### Data supplied:
▼▼▼

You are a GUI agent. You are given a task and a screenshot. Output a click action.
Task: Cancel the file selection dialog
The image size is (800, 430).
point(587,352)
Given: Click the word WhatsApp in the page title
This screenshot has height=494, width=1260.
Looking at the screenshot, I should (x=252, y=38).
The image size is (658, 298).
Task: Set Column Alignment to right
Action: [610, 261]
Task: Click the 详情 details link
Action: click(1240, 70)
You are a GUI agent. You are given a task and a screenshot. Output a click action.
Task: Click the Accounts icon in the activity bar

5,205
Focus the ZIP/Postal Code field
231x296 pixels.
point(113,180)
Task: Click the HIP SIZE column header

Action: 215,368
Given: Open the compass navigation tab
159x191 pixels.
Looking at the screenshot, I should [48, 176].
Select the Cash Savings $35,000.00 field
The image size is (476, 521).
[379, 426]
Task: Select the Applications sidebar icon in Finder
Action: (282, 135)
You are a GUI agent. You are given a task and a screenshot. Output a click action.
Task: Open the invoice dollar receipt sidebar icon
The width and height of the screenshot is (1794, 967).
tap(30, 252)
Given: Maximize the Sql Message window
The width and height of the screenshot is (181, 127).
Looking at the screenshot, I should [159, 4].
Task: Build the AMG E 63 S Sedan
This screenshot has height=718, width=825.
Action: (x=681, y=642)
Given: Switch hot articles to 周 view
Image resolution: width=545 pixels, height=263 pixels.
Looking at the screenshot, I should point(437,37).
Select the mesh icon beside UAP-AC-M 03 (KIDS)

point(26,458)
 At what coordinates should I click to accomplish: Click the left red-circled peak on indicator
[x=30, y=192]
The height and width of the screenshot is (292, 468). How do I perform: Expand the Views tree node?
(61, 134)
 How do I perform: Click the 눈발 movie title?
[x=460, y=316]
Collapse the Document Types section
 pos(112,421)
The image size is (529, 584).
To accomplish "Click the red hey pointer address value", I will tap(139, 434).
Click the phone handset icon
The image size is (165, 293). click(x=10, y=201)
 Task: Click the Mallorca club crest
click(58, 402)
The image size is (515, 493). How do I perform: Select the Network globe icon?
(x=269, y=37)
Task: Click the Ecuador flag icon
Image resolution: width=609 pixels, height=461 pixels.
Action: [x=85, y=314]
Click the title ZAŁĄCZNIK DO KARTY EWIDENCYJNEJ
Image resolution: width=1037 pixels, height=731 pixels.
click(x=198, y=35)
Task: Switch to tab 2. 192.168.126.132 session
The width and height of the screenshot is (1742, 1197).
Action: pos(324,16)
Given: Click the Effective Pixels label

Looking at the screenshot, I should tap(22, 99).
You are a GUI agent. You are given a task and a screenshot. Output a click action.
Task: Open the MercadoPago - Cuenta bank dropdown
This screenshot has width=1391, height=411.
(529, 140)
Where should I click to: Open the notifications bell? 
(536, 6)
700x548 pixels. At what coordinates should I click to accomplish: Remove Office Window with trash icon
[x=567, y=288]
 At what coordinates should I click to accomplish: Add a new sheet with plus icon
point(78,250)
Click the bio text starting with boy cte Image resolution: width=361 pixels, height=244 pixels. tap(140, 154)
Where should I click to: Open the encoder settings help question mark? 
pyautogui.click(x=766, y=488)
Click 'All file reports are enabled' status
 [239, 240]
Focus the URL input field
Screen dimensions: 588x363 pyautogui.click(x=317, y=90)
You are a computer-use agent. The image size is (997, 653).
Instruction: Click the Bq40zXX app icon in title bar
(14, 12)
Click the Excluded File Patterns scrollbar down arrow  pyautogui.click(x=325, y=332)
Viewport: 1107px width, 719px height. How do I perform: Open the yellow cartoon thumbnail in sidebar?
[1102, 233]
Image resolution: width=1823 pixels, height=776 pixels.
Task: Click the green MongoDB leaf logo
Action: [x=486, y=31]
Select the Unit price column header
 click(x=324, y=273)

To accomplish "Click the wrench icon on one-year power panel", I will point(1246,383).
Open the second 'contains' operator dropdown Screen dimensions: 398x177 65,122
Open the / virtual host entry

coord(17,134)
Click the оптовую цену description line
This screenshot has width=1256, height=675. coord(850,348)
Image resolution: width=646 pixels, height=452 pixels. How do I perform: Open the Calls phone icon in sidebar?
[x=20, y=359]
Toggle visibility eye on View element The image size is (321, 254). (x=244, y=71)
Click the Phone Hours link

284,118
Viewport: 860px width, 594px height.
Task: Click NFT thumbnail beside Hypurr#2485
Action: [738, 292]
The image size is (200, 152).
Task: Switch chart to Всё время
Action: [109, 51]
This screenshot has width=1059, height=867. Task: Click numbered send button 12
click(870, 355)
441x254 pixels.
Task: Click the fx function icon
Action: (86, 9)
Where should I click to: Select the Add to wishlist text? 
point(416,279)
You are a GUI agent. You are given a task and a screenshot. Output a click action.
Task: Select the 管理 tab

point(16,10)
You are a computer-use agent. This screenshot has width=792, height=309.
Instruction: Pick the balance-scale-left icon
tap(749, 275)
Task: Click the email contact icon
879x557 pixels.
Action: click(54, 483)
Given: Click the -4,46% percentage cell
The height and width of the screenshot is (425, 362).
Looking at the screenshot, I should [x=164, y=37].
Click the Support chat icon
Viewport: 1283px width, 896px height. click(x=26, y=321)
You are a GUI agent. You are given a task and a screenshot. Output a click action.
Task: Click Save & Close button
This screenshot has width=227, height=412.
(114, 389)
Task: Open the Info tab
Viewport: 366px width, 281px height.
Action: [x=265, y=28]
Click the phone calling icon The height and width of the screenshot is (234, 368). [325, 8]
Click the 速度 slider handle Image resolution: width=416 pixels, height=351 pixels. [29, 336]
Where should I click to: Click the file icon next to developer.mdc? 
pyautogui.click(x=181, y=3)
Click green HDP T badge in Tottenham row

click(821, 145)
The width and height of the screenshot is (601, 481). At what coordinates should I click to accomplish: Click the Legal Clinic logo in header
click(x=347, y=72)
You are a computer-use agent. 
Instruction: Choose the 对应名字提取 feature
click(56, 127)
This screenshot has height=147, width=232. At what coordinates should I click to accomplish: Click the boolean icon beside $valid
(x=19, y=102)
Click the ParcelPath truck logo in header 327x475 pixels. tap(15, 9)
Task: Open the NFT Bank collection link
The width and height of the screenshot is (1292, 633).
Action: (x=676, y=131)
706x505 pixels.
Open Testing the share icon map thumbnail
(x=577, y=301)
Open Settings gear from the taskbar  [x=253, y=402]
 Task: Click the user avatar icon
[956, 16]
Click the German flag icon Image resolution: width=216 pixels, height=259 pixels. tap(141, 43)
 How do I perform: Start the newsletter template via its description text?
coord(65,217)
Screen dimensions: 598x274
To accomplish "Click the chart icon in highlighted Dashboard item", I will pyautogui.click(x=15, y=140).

▲▲▲

### What the task asks:
Every line in the listing that holds "flag" belongs in the answer.

### Exercise result:
Task: Click the Ecuador flag icon
Click the German flag icon Image resolution: width=216 pixels, height=259 pixels. tap(141, 43)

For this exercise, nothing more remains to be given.